| TESTO FORNITO |
Le assemblee generali in Cattolica erano molto partecipate, venivano anche quelli del serale di economia e spesso anche gli studenti del vicino liceo Manzoni, molto politicizzati e determinati. A volte c’era anche Capanna. Fino al 73-74 erano egemonizzate dal Movimento Studentesco, vincevano le loro mozioni, poi a poco a poco ha preso il sopravvento Comunione e Liberazione, che verso la fine del 74, se ben ricordo, riusciva ad avere la maggioranza. Poi non sono più andata, era troppo triste veder passare le loro mozioni e assistere al loro giubilo.

Ricordo un’occupazione del rettorato con Capanna, la polizia fece una retata, ci fu un fuggi fuggi generale nei chiostri, un gruppo di studenti, compreso Capanna, furono caricati sul cellulare e portati in questura. Ne fece le spese anche un mio compagno di corso che indossava l’eskimo, ma non c’entrava niente con la contestazione. Si vide ripreso in una foto tra due poliziotti sul Corriere della Sera, con suo grande disappunto. Dopo la perdita di egemonia dell’MS, all’interno della Cattolica si era costituito un collettivo di Lotta Continua e anche un collettivo di donne che frequentavo saltuariamente. Altre nostre compagne valtellinesi, Rita e altre, frequentavano regolarmente il collettivo femminista di autocoscienza di via Col di Lana, con la Luisa Muraro.

Il collettivo di via Mercadante

Nel frattempo si era formato (non ricordo le date) un collettivo di studenti valtellinesi a Milano. Ne facevano parte Fulvio Zappa, Mario (?) Odone, Ennio Galanga, Brambilla e altri di cui non ricordo il nome, c’erano anche rappresentanti dell’Alta Valle. Ci si riuniva una volta alla settimana in casa di Odone in via Mercadante. Lo scopo era quello di tenere i collegamenti tra il movimento di Milano e le varie realtà di lotta della Valtellina. Noi quattro di via Gorani partecipavamo regolarmente. C’erano i compagni che avevano contatti con operai e rappresentanti di fabbrica del Fossati, della Nuovo Pignone, della Falk, della Carini e della Bertoni che ci tenevano aggiornati sulle lotte degli operai e degli scioperi in queste realtà.

| MATERIALE FORNITO |
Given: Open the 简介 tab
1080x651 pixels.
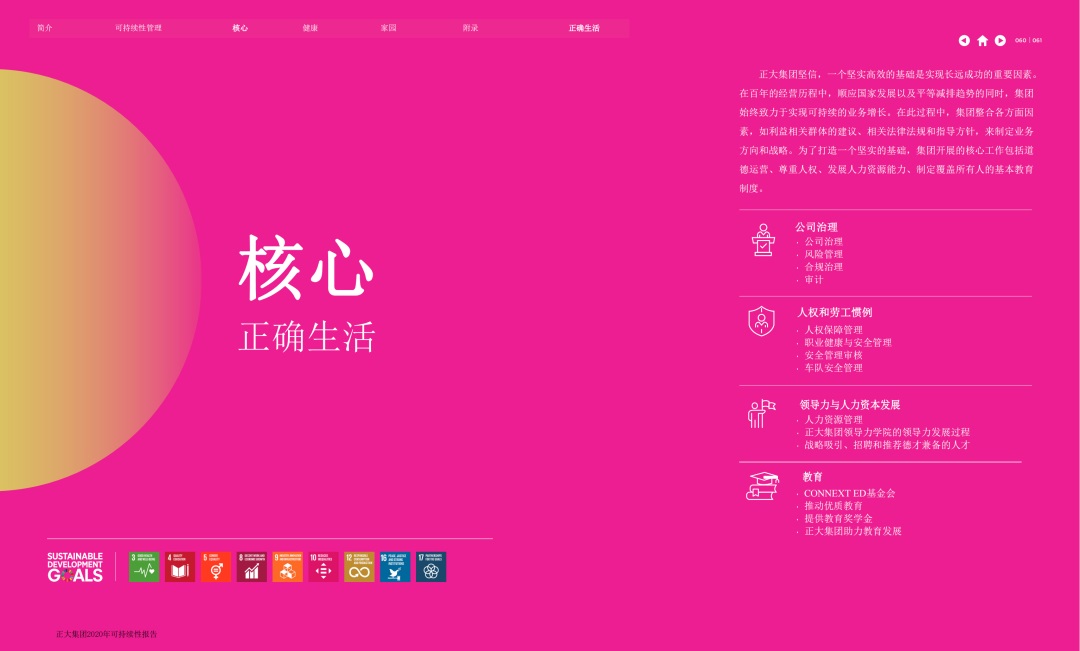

| ESERCIZIO |
In base al testo fornito, dove e ogni quanto si riuniva il collettivo di studenti valtellinesi a Milano?

| RISPOSTA CORRETTA |
Una volta alla settimana, in casa di Odone in via Mercadante.